» EXCERPTED PASSAGE:
▶
The political indoctrination by the education system to foster ultra-nationalism based on the supremacy of the Thai race also does not help. It makes people believe that Thailand is a racially homogenous country of ethnic Thais, which is false. Meanwhile, the military is over-glorified as defender of the Thais. Any violence against "the other" is then justified.

(my italics)

 

This is why mainstream Buddhist Thai society cannot empathise with the suffering of the Malay Muslims in the deep South, even though nearly 5,000 people have been killed.

 

It is also why the systematic abuse of the highlanders and migrant workers has failed to stir public outrage against ethnic discrimination, thus allowing the wrongdoing to continue.

 

When we cannot feel the pain of the victims of ethnic violence close to home, how can we feel for people so far away in place and time?

 

Instead of blaming the Sacred Heart students and teachers, we should thank them for mirroring our society's deep militarism and lack of empathy.

 

If we do not like what we see, then we should do something to end the systematic brainwashing that fills us with heartlessness.

 

http://www.bangkokpost.com/opinion/opinion/258781/nazism-in-our-brainwashed-upbringing

 

But I'm still confused, would Thai students see Hitler and his Nazis as 'defiance of authority' figures, or as a strong 'conventional' leader, the sort Thais are brought up to look up to?

Guest fountainhall
Posted

The political indoctrination by the education system to foster ultra-nationalism based on the supremacy of the Thai race also does not help. It makes people believe that Thailand is a racially homogenous country of ethnic Thais, which is false.

I hadn't really thought about this before, but the more I consider it, the more I believe it applies to a whole host of other countries as well - not least China.

 

I also find it confusing, to the say the least, that Thai Buddhism "cannot empathise with the suffering of the Malay Muslims in the deep South." Does that mean that the teachings of Thai Buddhism are radically different to the peaceful Buddhist principles practiced in other countries? I always thought nationalist feelings and religious feelings are more or less separate in this country.

 

would Thai students see Hitler and his Nazis as 'defiance of authority' figures, or as a strong 'conventional' leader, the sort Thais are brought up to look up to?
◀
» COLLECTED MATERIAL:
▶
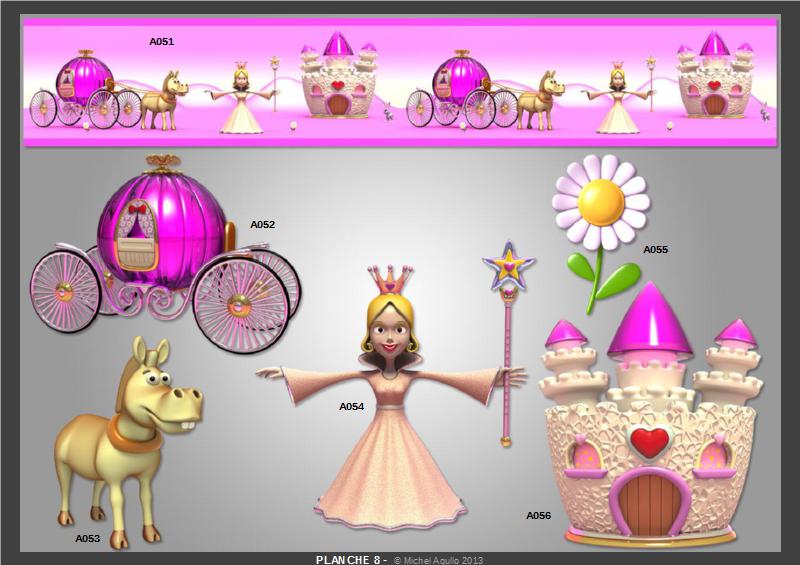Select the A055 label near the flower
Viewport: 800px width, 565px height.
[x=655, y=249]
◀
» QUESTIONS ON THE MATERIAL:
1. Print the passage on Thai nationalism between "It is also why" and "wrongdoing to continue.", inclusive.
2. In the passage on Thai nationalism, how many people have been killed in the deep South?
The listing comes from a source unrelated to the passage on Thai nationalism.

» SOLUTIONS FOR EACH TASK:
1.
It is also why the systematic abuse of the highlanders and migrant workers has failed to stir public outrage against ethnic discrimination, thus allowing the wrongdoing to continue.

2. Nearly 5,000 people.